WHAT YOU HAVE TO DO: Pull out the listing below, from the line containing "You are a computer-use" up to and including the line containing "(x=724, y=88)", and copy each line unchanged. Omit the pictures from your answer.

THE DATA:

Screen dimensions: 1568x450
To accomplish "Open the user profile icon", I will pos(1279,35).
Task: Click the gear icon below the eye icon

* * *

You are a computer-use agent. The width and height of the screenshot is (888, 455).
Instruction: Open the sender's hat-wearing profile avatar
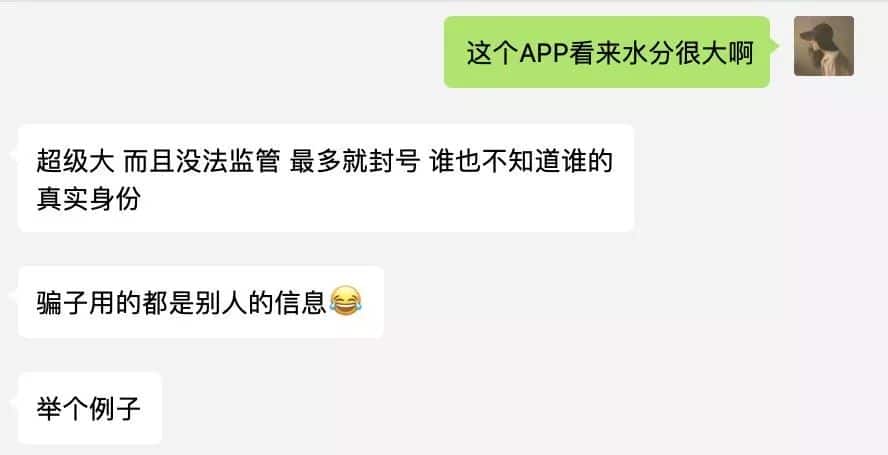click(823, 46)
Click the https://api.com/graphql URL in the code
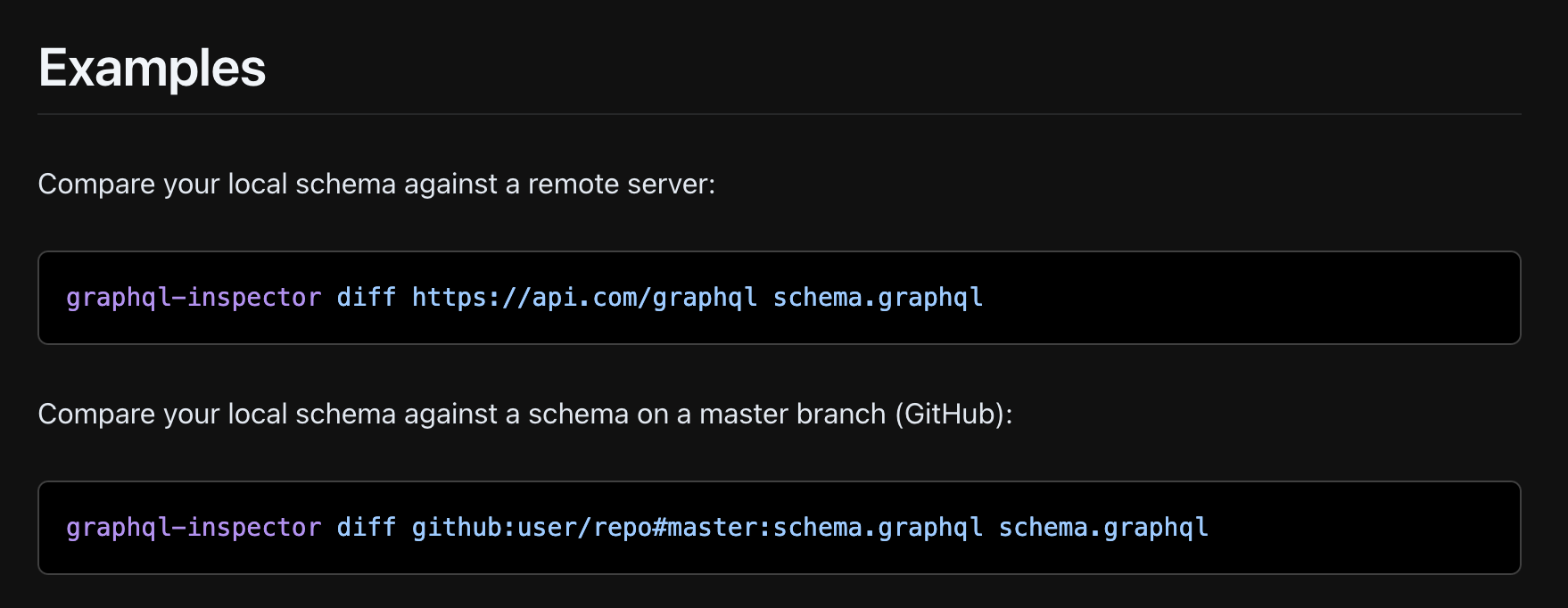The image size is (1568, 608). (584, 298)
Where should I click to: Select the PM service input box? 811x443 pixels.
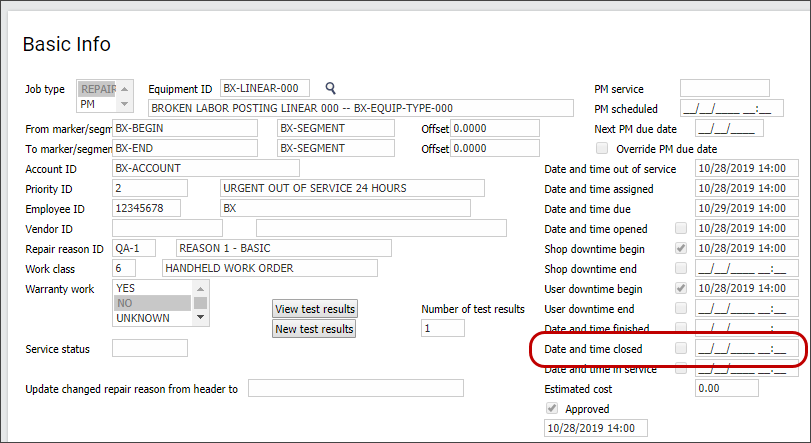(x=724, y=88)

* * *

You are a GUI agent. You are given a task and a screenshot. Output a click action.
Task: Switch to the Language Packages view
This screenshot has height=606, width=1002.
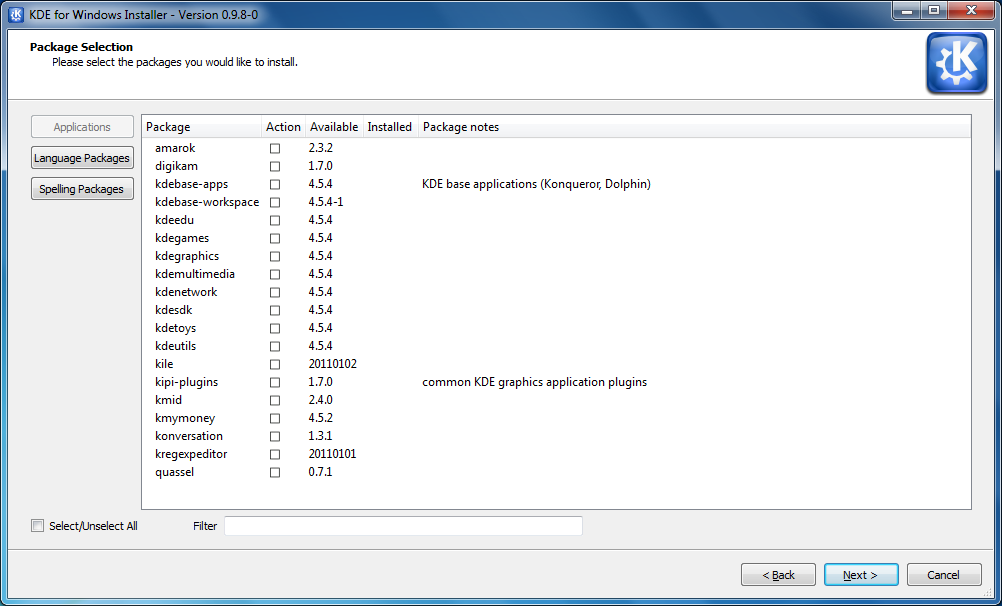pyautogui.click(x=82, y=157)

FULL OUTPUT:
You are a computer-use agent. The width and height of the screenshot is (888, 455).
Instruction: Open the sender's hat-wearing profile avatar
click(823, 46)
Click the https://api.com/graphql URL in the code
The image size is (1568, 608). (584, 298)
Where should I click to: Select the PM service input box? 811x443 pixels.
(x=724, y=88)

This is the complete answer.